▶ _Extract provided_:
Fallon Clinic upgrades management software

Clinic spends US$24m on two management software apps

Fallon Clinic spent US$24 million on a network upgrade, and Susan Paul was darned sure that money would be well spent.

The director of IT infrastructure followed the 2005 network upgrade - from a small 256Kpbs frame relay connection to 10Mbps Ethernet-like transparent LAN service to 26 locations - with another investment in network management software.

Founded in 1929, Fallon Clinic is one of the largest private multi-specialty medical groups in Massachusetts. The organization, which supports up to 150 servers, 2,000 desktops and 280 doctors servicing those 26 locations, depends on healthcare-specific applications, which must meet strict service-level agreements (SLA).

"Some of things we needed to do involved migrating from a shared hub to a switched LAN at each site, installing new servers, updating computers," Paul explains. "But I also immediately recognized he we needed to invest in software to monitor service levels across applications, servers and network elements to prove we were successfully meeting our SLAs."

Fallon Clinic did its due diligence, examining products from vendors including BMC, Concord (acquired by CA), Heroix and NetIQ, and chose two management software applications from Heroix. Paul says she decided to invest in Heroix EQ, an agent-based monitoring product, and Heroix Longitude, an agentless monitoring product, because the software was "easy to use, configurable and customizable."

"I chose Heroix because it seemed best suited to meet my needs to understand how the network and systems were behaving," she says. Paul reports that as recently as Labor Day, Heroix software helped her staff keep the network up and services available. At that time the Heroix eQ software automatically paged a network engineer about a downed service on the organization's Exchange servers. Seems a Trojan had been infiltrating the network and slowly installing itself on the company's servers and desktops. Fallon was able to remediate the problem using Heroix by identifying the computers that were infected and pulling them off the network, she says.

The company's eQ Suite comprises agents, which reside on every PC, server or application that needs monitoring, and a server-based console and an SQL database to collect and store agent data. EQ Suite components can run on a variety of systems, from Unix, Linux and Windows, to NetWare and OpenVMS. Once the software is installed, users can set the eQ console to warn them of problems via e-mail or pass along an alert to a larger manager-of-managers system such as HP OpenView, CA Unicenter or IBM Tivoli. The console can also kick off an automated response to a problem, such as a system restart or removing certain files to improve memory space, the company says.

"We discovered this on Sunday and were able to immediately respond," Paul says. We went through a clean up process so that by Monday night the network was clean and running fine. We would have been totally paralyzed when people came back to work Tuesday if we didn't get that alert."

The second application, Longitude, is used to monitor the performance of Fallon Clinic's Citrix servers, Unix application servers and enterprise databases. Longitude is installed on a dedicated server and uses industry-standard APIs to collect data from managed machines. The management software collects data from servers, operating systems and applications - and routers and switches.

Paul, who says the reporting features were key in her selection, also produces weekly performance reports for upper management with Heroix. She'd like to see a bit more flexibility in those features in future releases though.

"I really wanted to be able to customize reporting a little more so I could show executive management just what they wanted to see and not everything," She explains. She says a recent upgrade of the software (Fallon has been using it for about a year) to the newest version could address those issues. "This release seems to have more configurability for the SLA reporting. We are doing some of it manually now because executives don't want to look at the whole thing, and we can provide snapshots."

▶ _Dataset entries_:
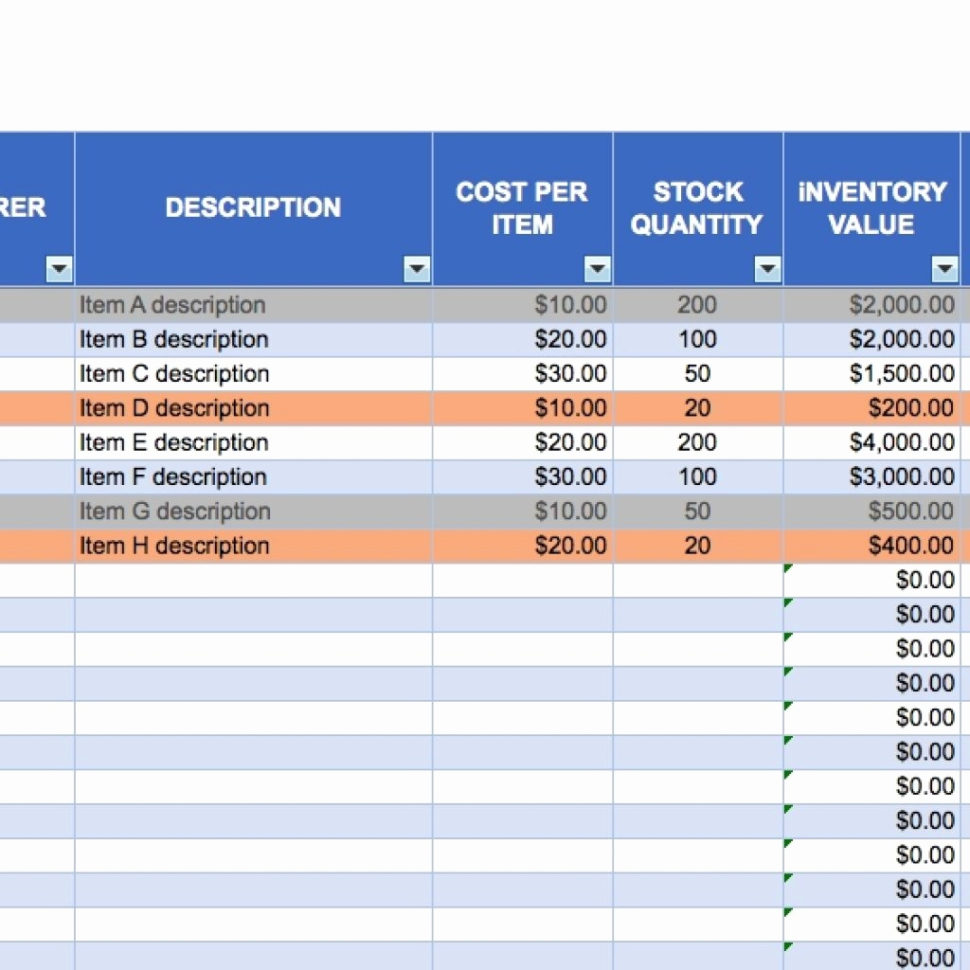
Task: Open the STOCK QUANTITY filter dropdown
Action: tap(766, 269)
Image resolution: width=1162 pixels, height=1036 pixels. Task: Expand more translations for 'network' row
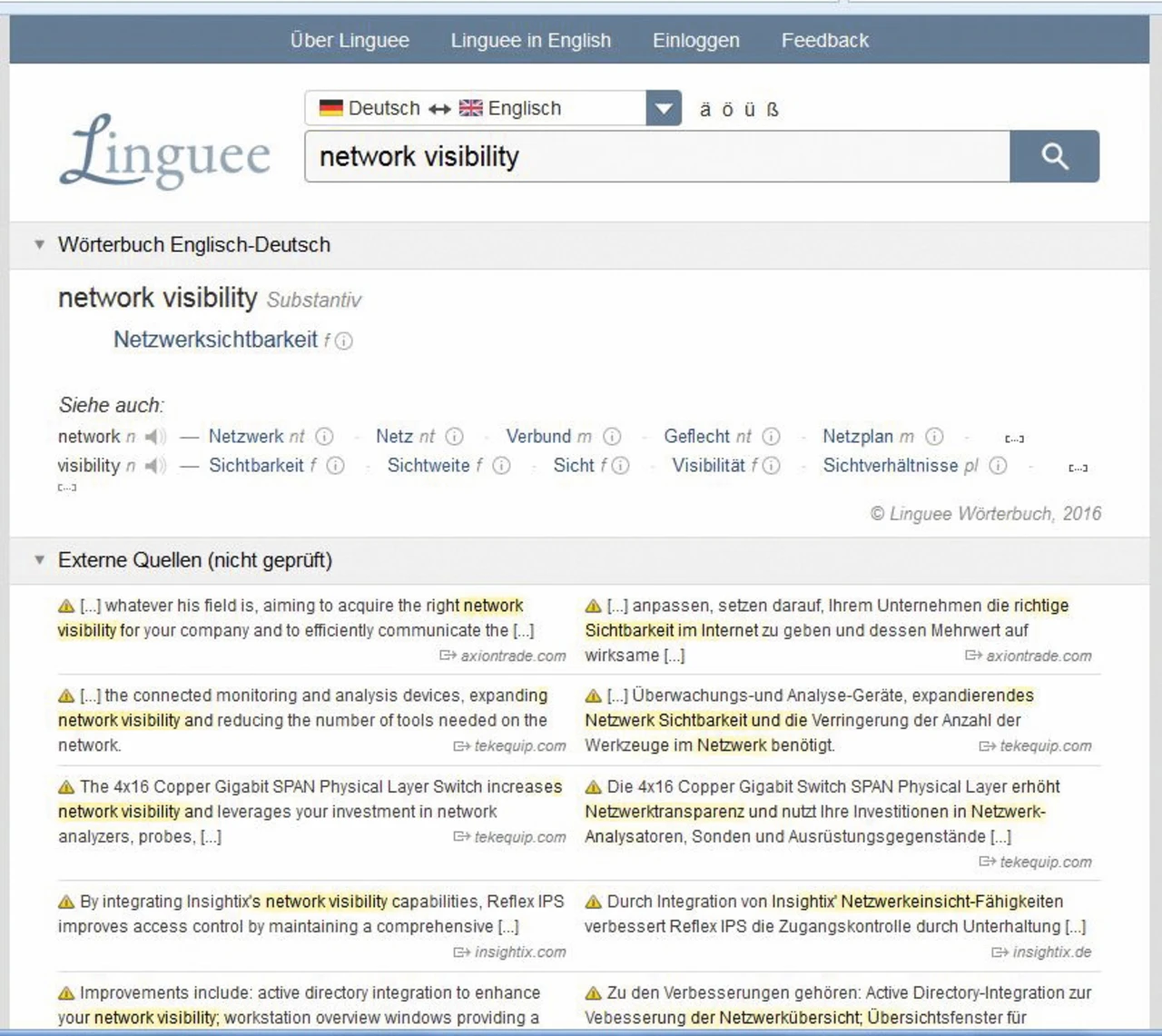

...

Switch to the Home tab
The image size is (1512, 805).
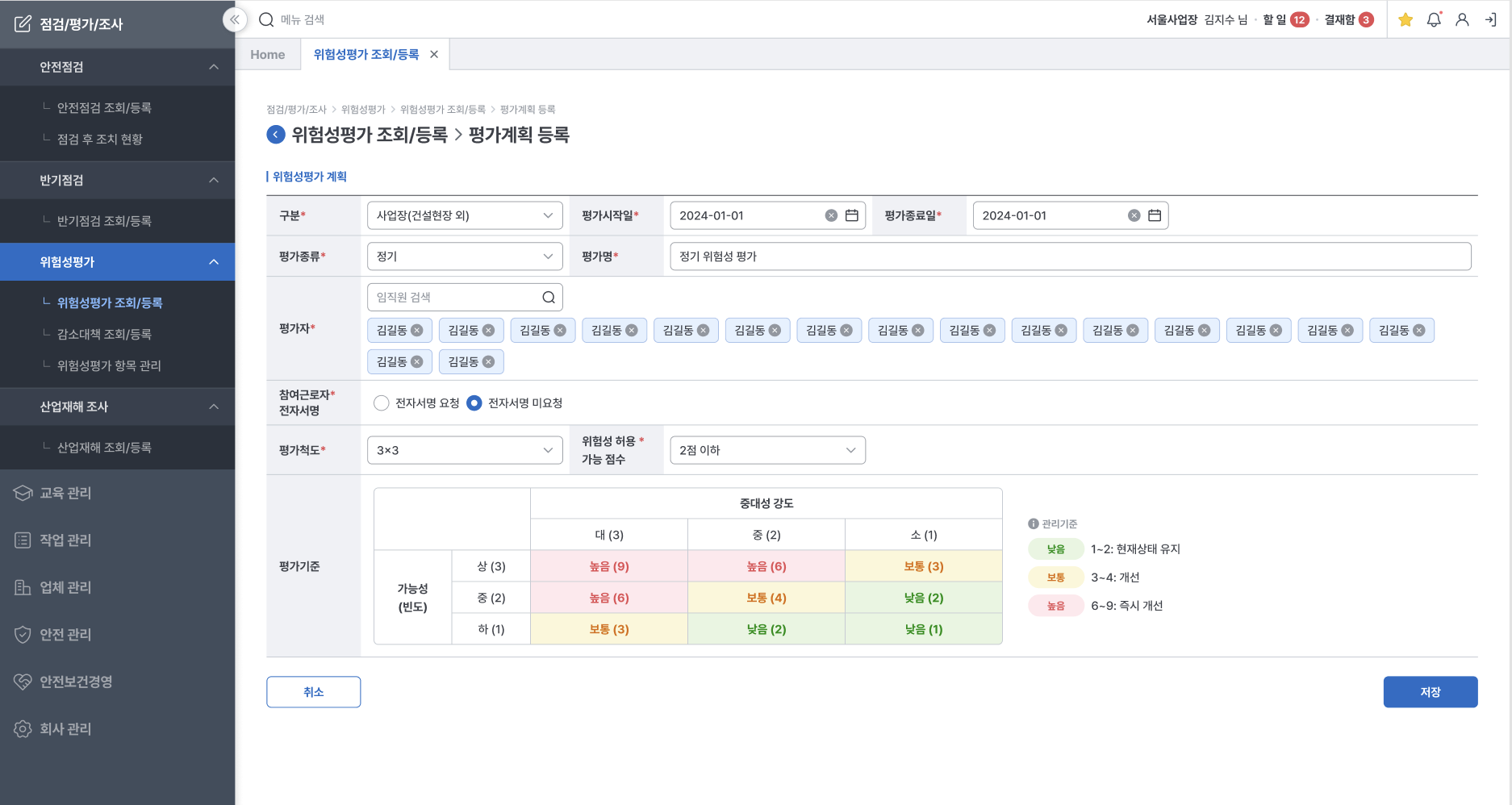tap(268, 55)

==

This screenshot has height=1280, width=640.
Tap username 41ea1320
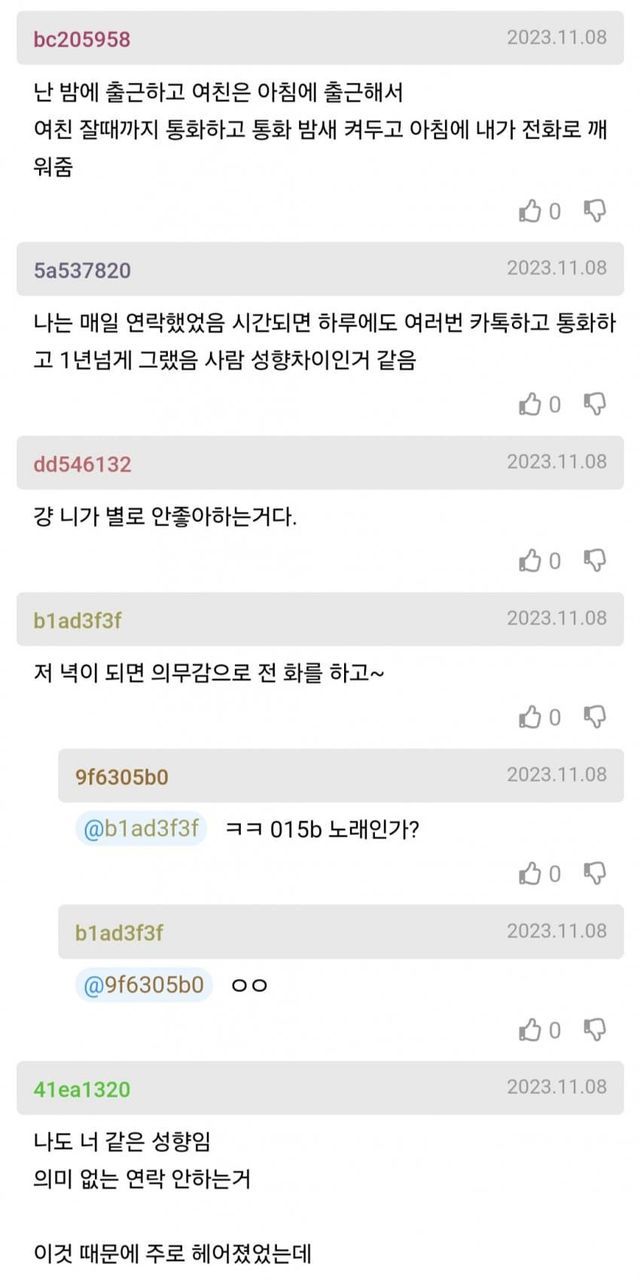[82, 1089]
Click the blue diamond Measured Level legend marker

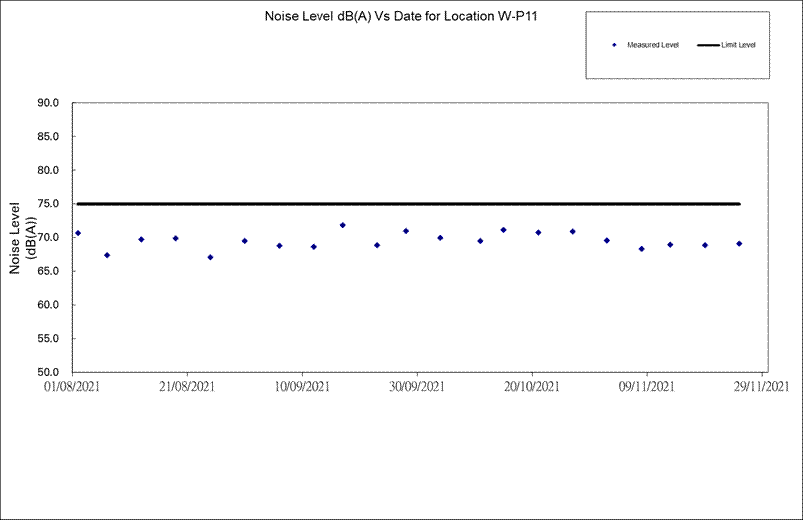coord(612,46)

▶ _Task details_:
Using the article above on Fallon Clinic's management software, answer these questions:
1. In what year was Fallon Clinic founded?
2. Which four vendors' products did the clinic examine before choosing?
3. Which systems does Longitude monitor at Fallon Clinic?

▶ _Finished task_:
1. 1929.
2. BMC, Concord, Heroix and NetIQ.
3. Fallon Clinic's Citrix servers, Unix application servers and enterprise databases.